Erfolg und Niederlage: Dass die FGL-Fraktion bezahlbaren Wohnraum zum Thema für alle gemacht habe, „darauf sind wir schon ein Stückchen stolz“, sagt Lehmann. Erfolg und Niederlage liegen in dieser Frage für die FGL nah zusammen. So sind die baulandpolitischen Grundsätze verabschiedet worden und Investoren müssen 30 Prozent der neuen Wohnfläche für preisgedämpften Wohnungsbau bereitstellen. Doch nachweisbare Wohnungen in diesem Segment gibt es noch nicht. Das weiß Lehmann: „Deshalb haben wir die Regeln verschärft.“ Ähnlich sieht es beim Thema Krankenhaus aus. „Wir hatten das Ziel 24 Stunden Notfall-Versorgung.“ Nun stellt Lehman ernüchtert fest: „Das Krankenhaus existiert noch, aber die Geburtenstation haben wir verloren.“ Besser sieht es für den Fraktionsvorsitzenden beim Ziel familienfreundliches Radolfzell aus: „Bei der Kinderbetreung hat sich was bewegt. Auch bei den Kitagebühren haben wir zumindest erreicht, dass es seit drei Jahren keine Erhöhung gibt“.

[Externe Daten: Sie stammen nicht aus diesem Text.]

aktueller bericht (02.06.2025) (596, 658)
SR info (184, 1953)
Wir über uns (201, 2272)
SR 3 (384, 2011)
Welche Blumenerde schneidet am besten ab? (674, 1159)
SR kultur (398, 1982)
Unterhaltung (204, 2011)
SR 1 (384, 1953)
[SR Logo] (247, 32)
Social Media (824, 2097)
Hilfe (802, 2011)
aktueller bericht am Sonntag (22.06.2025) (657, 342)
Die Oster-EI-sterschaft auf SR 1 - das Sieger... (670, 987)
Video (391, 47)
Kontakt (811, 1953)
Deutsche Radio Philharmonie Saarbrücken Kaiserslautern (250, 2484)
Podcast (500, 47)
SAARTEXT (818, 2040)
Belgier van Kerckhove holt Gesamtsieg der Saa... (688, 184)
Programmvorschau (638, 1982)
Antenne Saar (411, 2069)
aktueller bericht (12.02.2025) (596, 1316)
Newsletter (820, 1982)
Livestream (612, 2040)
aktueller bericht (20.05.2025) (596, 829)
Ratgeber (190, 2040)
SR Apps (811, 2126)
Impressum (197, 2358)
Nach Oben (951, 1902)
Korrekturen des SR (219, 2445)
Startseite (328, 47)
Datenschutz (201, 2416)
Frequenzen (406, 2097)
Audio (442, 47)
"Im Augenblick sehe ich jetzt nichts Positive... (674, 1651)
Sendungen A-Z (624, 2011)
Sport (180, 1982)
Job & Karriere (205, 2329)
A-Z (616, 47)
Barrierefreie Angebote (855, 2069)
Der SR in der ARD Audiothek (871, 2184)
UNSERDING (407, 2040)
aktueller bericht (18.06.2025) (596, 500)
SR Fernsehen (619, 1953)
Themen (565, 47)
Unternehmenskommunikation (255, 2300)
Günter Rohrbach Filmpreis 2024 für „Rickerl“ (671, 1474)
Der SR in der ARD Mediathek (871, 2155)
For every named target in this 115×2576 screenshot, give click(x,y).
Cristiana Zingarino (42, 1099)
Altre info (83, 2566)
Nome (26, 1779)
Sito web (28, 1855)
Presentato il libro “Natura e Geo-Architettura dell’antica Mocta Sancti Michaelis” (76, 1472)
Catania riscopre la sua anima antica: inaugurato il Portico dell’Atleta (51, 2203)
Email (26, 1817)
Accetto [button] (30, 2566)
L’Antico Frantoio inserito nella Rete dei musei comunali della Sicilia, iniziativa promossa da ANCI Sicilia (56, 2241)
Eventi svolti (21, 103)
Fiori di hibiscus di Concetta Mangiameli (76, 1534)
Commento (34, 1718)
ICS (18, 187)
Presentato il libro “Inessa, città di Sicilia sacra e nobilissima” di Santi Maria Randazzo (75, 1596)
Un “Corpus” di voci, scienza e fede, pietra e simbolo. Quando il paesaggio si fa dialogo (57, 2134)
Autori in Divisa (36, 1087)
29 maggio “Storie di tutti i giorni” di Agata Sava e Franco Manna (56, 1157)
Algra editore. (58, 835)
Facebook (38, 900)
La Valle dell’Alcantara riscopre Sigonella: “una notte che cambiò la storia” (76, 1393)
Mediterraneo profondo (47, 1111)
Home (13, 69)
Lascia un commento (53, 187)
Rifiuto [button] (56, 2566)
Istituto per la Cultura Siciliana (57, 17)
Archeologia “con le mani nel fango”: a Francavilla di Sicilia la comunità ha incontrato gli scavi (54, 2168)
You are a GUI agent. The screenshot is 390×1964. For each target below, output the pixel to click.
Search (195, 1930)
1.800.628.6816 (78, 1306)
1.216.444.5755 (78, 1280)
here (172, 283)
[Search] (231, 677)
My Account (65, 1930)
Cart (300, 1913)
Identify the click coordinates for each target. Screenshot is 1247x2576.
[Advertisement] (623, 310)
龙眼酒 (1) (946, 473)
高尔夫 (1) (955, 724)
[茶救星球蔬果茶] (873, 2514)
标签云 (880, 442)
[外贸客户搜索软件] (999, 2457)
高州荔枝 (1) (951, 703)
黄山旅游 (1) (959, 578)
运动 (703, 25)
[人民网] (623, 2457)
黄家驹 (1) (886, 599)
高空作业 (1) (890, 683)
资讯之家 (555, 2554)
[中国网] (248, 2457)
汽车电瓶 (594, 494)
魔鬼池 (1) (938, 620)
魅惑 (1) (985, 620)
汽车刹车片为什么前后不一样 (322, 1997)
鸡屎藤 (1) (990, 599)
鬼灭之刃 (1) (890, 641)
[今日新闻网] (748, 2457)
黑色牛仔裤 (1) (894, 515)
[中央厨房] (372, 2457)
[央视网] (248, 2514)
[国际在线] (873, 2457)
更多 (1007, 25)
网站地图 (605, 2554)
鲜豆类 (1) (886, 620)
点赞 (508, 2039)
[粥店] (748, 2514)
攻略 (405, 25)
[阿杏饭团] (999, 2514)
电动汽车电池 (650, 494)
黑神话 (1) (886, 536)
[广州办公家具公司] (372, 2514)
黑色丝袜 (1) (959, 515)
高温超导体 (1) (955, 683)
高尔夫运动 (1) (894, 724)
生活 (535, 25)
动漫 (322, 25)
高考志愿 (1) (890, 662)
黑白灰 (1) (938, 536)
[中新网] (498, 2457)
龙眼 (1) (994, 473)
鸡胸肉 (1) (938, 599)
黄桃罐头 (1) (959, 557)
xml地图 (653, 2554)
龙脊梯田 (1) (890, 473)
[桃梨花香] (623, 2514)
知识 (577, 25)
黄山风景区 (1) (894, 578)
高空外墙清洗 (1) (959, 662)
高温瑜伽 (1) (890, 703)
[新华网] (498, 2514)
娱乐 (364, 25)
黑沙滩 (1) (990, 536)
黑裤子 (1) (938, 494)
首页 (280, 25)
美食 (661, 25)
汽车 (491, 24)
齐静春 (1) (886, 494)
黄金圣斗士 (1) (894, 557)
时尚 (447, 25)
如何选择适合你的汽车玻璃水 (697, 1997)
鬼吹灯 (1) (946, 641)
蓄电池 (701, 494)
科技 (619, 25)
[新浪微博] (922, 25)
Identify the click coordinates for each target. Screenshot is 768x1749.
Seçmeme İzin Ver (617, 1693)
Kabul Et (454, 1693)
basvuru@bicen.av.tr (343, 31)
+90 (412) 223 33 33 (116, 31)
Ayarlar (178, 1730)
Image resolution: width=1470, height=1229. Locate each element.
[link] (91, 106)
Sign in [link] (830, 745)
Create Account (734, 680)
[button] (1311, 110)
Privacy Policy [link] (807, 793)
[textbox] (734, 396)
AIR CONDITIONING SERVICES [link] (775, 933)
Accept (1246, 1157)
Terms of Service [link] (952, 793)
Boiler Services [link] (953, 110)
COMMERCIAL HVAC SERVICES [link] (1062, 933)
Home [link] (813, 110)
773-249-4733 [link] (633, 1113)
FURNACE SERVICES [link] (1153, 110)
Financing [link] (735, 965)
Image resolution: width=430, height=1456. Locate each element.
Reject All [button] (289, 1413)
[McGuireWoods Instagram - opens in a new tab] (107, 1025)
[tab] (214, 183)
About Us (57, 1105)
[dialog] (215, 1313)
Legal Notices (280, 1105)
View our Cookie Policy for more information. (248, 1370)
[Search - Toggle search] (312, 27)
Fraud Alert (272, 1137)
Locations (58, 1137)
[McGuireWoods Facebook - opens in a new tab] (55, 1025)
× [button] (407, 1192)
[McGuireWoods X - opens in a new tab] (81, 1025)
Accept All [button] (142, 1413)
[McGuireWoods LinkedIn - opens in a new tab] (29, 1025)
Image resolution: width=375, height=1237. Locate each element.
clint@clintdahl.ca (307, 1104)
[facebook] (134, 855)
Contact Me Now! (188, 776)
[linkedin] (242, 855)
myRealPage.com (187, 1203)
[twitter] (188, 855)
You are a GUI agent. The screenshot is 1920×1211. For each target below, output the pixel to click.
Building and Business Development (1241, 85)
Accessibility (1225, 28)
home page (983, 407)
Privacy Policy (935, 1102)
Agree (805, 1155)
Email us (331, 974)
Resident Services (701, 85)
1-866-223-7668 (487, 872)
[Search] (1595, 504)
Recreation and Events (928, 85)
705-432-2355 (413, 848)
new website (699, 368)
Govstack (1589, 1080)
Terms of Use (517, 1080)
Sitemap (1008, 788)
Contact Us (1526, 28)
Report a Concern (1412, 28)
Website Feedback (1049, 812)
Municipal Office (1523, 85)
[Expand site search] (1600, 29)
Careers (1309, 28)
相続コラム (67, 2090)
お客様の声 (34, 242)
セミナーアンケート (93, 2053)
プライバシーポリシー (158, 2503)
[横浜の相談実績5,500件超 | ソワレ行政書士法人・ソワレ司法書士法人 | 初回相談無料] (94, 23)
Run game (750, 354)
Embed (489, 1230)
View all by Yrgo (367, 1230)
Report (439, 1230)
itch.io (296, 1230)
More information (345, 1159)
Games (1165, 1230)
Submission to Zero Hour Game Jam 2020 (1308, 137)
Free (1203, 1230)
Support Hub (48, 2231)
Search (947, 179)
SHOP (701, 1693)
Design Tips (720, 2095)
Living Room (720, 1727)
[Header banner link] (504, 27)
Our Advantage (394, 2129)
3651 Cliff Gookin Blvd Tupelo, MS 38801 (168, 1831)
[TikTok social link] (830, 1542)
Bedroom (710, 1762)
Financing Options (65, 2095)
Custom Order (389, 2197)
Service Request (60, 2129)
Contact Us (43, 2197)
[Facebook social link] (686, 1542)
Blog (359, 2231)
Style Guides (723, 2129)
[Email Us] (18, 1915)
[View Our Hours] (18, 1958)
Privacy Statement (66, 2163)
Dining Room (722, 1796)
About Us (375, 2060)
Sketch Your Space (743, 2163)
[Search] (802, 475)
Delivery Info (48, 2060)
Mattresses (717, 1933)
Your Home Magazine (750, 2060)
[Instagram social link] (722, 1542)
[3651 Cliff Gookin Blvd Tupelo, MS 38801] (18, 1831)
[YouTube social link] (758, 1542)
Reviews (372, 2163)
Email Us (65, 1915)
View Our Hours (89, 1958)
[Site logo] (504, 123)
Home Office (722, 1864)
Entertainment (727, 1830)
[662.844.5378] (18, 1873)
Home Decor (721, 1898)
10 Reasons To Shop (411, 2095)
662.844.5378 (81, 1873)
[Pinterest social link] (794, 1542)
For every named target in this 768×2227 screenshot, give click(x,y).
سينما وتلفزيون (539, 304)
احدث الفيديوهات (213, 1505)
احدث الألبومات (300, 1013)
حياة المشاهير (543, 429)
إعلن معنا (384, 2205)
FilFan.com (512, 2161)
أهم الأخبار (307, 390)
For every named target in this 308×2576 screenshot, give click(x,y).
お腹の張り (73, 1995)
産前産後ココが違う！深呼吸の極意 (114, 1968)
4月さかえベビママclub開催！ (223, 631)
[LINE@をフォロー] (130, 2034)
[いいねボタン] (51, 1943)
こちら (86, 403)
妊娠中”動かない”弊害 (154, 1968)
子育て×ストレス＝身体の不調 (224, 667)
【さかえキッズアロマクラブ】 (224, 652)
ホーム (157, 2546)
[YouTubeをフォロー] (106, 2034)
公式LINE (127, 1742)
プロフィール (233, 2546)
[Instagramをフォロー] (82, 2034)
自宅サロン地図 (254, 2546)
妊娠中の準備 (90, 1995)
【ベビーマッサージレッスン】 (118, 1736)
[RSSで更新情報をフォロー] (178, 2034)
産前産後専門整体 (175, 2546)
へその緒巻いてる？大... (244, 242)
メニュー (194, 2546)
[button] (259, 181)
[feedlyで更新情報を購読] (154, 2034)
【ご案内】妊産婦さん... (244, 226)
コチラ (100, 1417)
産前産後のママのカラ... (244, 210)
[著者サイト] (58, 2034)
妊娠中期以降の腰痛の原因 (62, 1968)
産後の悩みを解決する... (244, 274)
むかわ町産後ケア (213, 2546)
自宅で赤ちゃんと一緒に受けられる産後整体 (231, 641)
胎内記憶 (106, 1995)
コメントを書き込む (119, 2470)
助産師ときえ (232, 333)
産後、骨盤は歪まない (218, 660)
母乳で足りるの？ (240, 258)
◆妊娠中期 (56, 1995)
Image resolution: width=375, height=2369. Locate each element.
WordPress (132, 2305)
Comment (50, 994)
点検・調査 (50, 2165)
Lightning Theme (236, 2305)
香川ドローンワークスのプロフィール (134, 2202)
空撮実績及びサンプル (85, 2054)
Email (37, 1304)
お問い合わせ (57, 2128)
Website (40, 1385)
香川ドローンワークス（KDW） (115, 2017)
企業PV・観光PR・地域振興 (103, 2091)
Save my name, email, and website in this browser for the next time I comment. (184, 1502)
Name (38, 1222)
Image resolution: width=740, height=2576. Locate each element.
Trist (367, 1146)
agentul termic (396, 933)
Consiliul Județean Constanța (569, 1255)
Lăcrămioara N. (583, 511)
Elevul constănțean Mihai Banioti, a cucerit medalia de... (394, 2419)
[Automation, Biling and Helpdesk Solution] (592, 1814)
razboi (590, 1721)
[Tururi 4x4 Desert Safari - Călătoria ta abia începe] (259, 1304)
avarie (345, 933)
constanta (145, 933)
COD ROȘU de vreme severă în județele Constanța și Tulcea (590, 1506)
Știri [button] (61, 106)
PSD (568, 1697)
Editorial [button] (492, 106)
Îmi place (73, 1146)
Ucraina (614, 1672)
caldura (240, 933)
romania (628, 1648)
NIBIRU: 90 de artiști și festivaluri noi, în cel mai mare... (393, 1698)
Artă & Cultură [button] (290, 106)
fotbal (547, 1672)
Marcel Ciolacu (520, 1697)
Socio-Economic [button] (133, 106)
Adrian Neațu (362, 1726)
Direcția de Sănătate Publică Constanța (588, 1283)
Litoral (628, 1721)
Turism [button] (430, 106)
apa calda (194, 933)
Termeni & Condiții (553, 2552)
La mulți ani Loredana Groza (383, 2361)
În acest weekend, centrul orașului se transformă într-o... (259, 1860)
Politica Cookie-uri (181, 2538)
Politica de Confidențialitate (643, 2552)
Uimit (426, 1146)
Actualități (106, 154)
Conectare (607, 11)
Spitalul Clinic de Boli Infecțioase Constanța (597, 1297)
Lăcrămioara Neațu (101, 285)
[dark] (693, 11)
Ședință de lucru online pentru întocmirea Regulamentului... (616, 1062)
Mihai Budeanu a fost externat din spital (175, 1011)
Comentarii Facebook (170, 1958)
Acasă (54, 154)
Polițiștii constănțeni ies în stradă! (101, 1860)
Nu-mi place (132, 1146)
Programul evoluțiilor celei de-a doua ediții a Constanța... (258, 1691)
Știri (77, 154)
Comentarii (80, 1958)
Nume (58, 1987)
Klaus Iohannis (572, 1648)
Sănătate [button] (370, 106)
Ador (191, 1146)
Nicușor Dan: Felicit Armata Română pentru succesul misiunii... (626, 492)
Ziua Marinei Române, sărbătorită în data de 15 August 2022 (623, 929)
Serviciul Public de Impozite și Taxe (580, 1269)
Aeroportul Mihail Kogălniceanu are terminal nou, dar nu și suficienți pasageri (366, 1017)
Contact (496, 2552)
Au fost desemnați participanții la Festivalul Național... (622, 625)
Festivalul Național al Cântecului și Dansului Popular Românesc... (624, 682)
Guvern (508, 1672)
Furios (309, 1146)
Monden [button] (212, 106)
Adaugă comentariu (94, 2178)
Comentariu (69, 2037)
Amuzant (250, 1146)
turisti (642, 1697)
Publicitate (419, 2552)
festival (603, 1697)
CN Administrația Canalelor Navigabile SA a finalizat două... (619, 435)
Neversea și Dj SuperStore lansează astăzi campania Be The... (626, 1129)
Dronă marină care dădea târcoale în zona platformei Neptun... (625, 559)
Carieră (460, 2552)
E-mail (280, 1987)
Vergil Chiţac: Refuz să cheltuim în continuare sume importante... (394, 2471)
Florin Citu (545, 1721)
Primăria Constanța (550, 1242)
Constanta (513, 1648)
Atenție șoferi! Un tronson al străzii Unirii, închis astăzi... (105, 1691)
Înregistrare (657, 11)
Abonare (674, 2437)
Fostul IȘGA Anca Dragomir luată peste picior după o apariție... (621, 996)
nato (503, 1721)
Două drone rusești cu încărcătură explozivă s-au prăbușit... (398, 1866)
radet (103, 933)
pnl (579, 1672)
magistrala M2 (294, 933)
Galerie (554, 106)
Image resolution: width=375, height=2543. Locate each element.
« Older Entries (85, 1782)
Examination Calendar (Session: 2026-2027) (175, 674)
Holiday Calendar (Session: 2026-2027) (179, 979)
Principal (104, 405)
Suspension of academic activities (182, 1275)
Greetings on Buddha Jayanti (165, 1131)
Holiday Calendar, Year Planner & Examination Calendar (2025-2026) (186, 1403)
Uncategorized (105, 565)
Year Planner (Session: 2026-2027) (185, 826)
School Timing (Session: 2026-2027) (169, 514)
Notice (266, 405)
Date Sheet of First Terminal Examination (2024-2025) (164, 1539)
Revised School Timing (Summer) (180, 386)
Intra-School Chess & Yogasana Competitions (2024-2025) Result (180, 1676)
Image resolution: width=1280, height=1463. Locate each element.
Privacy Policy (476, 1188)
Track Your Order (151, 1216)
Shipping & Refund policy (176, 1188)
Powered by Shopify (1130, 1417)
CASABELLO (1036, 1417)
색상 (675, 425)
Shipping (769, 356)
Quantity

Kontrollfunktion der Verwaltung und Zusammenarbeit mit dem OB: Die FGL ist die Fraktion im Gemeinderat, die alle Papiere der Verwaltung auf der Suche nach Fehlern genau durchleuchtet. Dabei arbeitet die FGL wie beim „Weckruf“ zum Arbeitsklima im Rathaus auch mal mit der CDU zusammen. Lehmann hat den Eindruck, dass sich seither im Umgang mit dem Personal kaum etwas zum Besseren gewendet hätte: „Es fehlt die Wertschätzung.“ Die Zusammenarbeit mit dem OB sei „schwierig“. Lehmann urteilt hart über Martin Staab: „Bei wichtigen Themen nimmt er den Gemeinderat nicht mit und stellt ihn vor vollendete Tatsachen.“ Deshalb glaubt der FGL-Sprecher: „Dieser Tiefstand in der Zusammenarbeit wird sich erst 2021 lösen.“ Dann sind OB-Wahlen in Radolfzell.

Ausblick: Für die FGL bleibt der Klima- und Umweltschutz das wichtigste Thema. Konkret heißt das, die Liste fordert etwa die Wiedereinrichtung eines Umweltamts oder die energetische Sanierung der städtischen Gebäude. Zündstoff für neue Debatten dürfte diese Forderung haben: „Umweltverträgliche Sanierung und Modernisierung der Mettnaukur mit Verbleib der Werner Messmer Klinik am bestehenden Standort.“ Dabei ist die Erweiterung der Hermann-Albrecht-Klinik schon geplant.